There were lots of abbreviations and acronyms, sweaty sequences in small rooms and – spoiler alert – a surprise death of someone you assumed was a lead at the end of episode one.
It was all great fun, and the initial bomb disposal was enough to cause a panic attack, but it was all surface, and verging on formulaic.
The Responder was altogether grittier. Sometimes, that can be shorthand for ultraviolence to cover up for deficiencies in plot and characterisation, but that was not the case here.
Martin Freeman played Chris, a down-on-his-luck copper trying to keep body and soul together during long nights on duty.
Chris is a seething ball of rage, trauma and depression, and you’re constantly on edge waiting for the explosion, as he traverses the city encountering a range of scallies and villains, all brilliantly written by former copper Tony Schumacher, none of them two-dimensional, trackie-wearing tearaways.
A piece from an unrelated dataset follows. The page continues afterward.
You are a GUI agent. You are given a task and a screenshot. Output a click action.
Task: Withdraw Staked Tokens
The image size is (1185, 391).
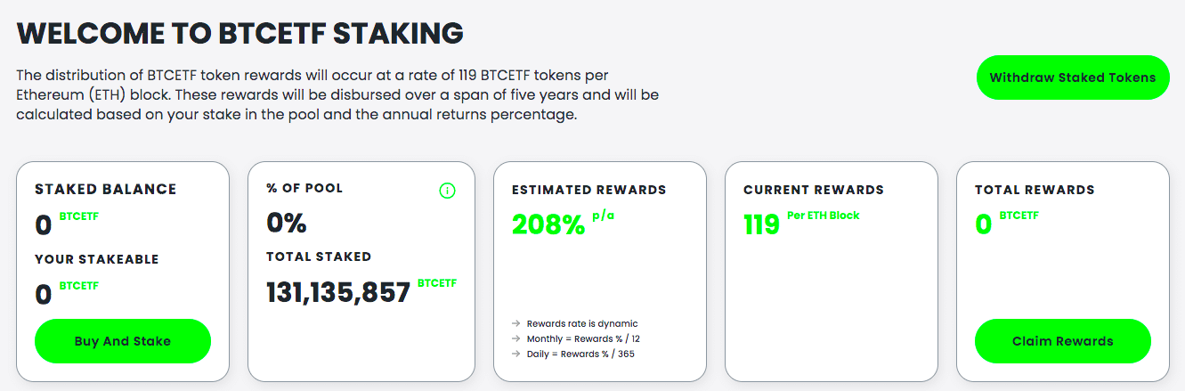click(x=1073, y=77)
Enlivened by a streak of black humour, The Responder has bigger things to say – particularly about how police officers can do their jobs when they’re social worker, agony aunt and enforcer, all at the same time.
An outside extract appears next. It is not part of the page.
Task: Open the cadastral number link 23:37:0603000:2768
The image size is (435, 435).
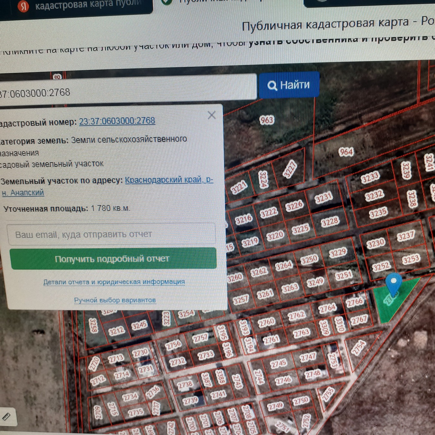Action: click(117, 121)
Trigger Point has pedigree, but over and gone in a flash. It’s The Responder you’ll end up remembering.
The Nilsen Files (BBC2, Mon, 9pm) gave names to the victims of serial killer Denis Nilsen and laid bare the mistakes which allowed him to claim so many lives. It was a riveting watch.
Ozark (Netflix) has returned with the first part of its fourth and final series, and this drama about a family of accidental drug barons becomes ever more like a Shakespearean tragedy. Brilliant.